* Work to complete
State how many of the lines below contain the string "coordinates", treating uppercase and lowercase letters as different. Give only the number.

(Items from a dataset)
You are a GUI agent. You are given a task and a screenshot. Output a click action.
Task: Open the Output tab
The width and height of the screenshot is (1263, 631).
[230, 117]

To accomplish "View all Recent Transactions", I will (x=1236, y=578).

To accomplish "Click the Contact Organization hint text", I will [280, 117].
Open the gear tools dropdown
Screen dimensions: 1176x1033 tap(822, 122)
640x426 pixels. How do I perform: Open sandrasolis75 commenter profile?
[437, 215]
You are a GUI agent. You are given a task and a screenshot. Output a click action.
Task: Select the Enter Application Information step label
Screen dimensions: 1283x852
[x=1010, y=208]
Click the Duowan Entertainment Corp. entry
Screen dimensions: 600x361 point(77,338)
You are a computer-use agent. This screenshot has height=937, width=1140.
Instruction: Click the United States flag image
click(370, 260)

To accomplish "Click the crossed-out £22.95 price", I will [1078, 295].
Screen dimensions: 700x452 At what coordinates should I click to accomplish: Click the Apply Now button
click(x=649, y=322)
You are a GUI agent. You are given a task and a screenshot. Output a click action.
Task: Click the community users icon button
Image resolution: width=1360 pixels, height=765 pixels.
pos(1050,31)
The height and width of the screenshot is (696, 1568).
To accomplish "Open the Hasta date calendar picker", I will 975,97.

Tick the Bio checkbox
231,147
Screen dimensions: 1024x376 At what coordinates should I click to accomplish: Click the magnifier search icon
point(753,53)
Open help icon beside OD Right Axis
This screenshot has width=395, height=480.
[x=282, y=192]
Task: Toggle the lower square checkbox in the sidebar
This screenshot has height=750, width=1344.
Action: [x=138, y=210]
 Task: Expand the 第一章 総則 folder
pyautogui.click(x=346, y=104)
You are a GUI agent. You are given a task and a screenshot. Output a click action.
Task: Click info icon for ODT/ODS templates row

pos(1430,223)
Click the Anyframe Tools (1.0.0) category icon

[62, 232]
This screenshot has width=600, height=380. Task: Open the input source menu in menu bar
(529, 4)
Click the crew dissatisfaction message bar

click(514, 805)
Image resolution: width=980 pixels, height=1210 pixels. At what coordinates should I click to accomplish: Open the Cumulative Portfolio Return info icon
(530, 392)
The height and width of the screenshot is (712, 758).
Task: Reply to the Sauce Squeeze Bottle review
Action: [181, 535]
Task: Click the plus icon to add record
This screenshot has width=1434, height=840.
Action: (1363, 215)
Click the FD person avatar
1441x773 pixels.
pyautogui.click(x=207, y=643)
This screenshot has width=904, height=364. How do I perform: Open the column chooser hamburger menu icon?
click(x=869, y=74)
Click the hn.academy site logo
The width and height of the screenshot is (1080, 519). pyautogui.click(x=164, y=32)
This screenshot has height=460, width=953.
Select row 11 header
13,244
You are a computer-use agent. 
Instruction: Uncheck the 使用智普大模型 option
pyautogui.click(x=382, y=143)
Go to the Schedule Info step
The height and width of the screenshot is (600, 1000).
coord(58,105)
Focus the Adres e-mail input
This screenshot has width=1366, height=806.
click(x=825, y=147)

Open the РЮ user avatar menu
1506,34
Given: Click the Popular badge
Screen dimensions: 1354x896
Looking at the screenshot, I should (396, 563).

* Written answer
3